Les parents d’élèves plaident pour une organisation de l’activité

Les parents d’élèves plaident pour une organisation de l’activité

Le business des cours de soutien a pris de l’ampleur en dépit de la circulaire ministérielle qui interdit les cours de soutien privés.

Les enseignants qui usent et abusent de ce procédé pour soutirer de l’argent aux parents d’élèves devraient se conformer aux nouvelles règles édictées par le ministère de l’Education nationale. Une année après cette circulaire, le phénomène n’a pourtant fait que progresser.

La famille éducative, notamment les parents d’élèves soumis à l’opportunisme de certains enseignants, s’attendait à une régulation et à une organisation de l’activité de la part du ministère de l’Education.

Contacté par nos soins, Khaled Ahmed, président de l’Association des parents d’élèves, estime que « personne ne peut interdire ce type de cours ». Il plaide plutôt pour une organisation de l’activité, en obligeant les enseignants qui assurent ces cours à travailler dans les normes. Autrement dit, notre interlocuteur suggère que ces cours soient régulés. Il accuse certains enseignants de ne s’intéresser qu’à l’argent alors qu’ils devraient assurer des cours selon les règles pédagogiques.

« En prodiguant des cours particuliers, certains enseignants ne se soucient nullement de l’encadrement pédagogique ou si l’élève a assimilé la leçon. Leur seul souci est de se remplir les poches.

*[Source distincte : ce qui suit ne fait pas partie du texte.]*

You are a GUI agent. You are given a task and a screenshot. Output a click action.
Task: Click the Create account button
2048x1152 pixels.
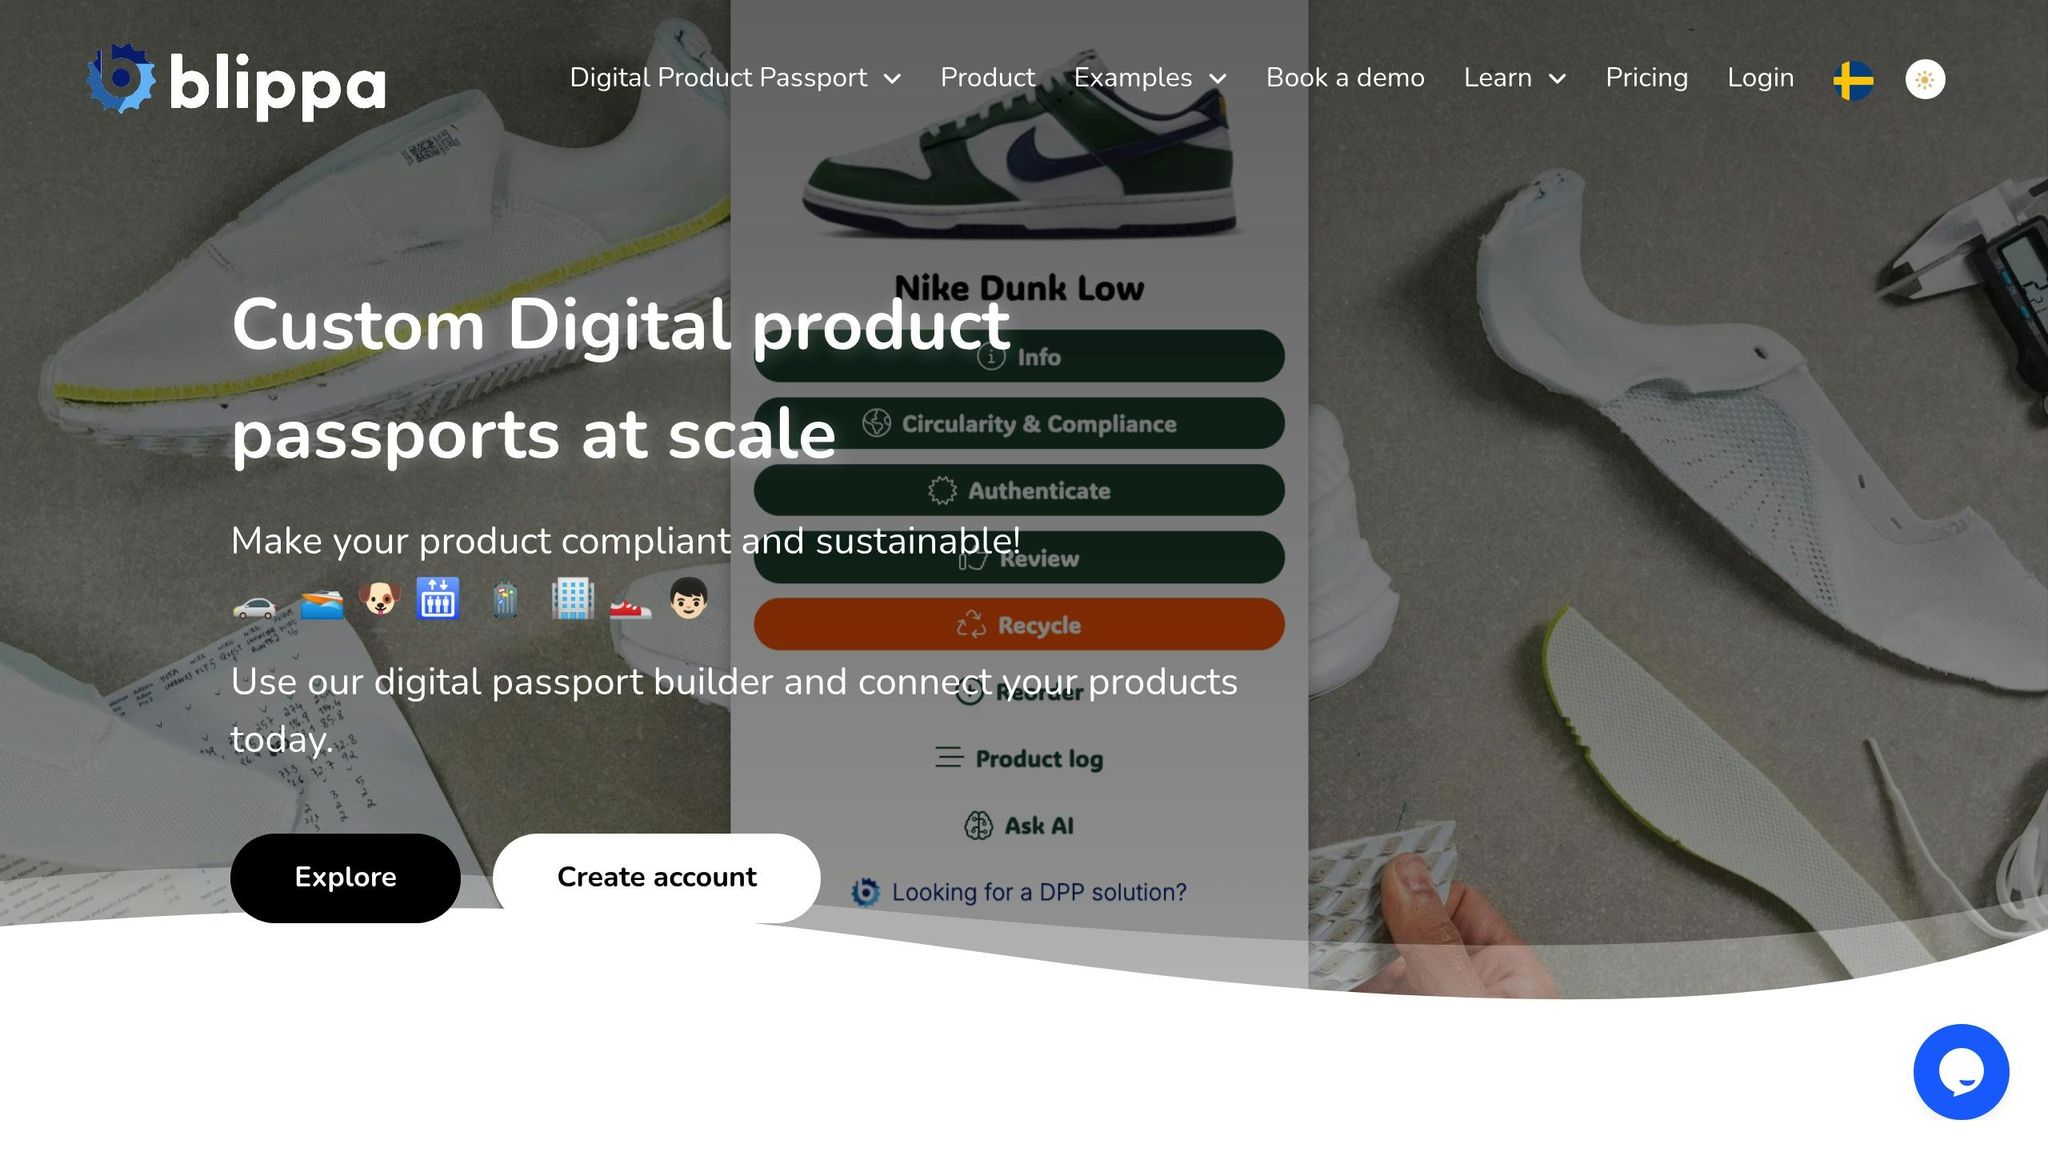tap(656, 878)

Sinon comment expliquer que des cours aient été dispensés dans des hangars ou d’autres endroits qui ne répondent pas aux normes pédagogiques », s’interroge-t-il.

Khaled Ahmed appelle le ministère à garantir les conditions pédagogiques adéquates pour permettre aux établissements scolaires publics d’assurer ces cours aux élèves, notamment ceux qui éprouvent des difficultés à assimiler les leçons. Les parents d’élèves que nous avons pu interroger pensent, pour leur part, que pour organiser l’activité des cours de soutien, des mesures doivent être prises par la tutelle.

« Il faut d’abord commencer par fermer les locaux où des cours sont assurés sans aucun agrément, ensuite revaloriser les heures supplémentaires au niveau des établissements, car à un problème financier, il faut trouver une solution financière. Nous savons tous que les cours donnés dans des lieux souvent insalubres, moyennant des sommes élevées, par des professeurs en cumul de fonctions, mettent en péril notre système éducatif dont l’un des principes est la gratuité », a assuré un parent d’élève.

Et d’ajouter : « Je pense aussi que les inspecteurs et les directeurs d’établissement doivent jouer leur rôle, et ce en effectuant des contrôles plus rigoureux afin d’assurer une meilleure qualité d’enseignement à l’intérieur des établissements. »

Tout comme le commerce informel, toujours présent dans les moindres coins et recoins des villes, l’enseignement parallèle continue à s’enraciner en toute impunité. De nombreux nouveaux diplômés universitaires au chômage ont trouvé dans ces cours de soutien scolaire un moyen de gagner de l’argent, en attendant de décrocher un emploi permanent. Le ministère de l’Education pourra-t-il mettre de l’ordre dans tout ça quand on sait que les cours de soutien sont devenus un créneau juteux pour les enseignants qui continuent à les dispenser dans la clandestinité.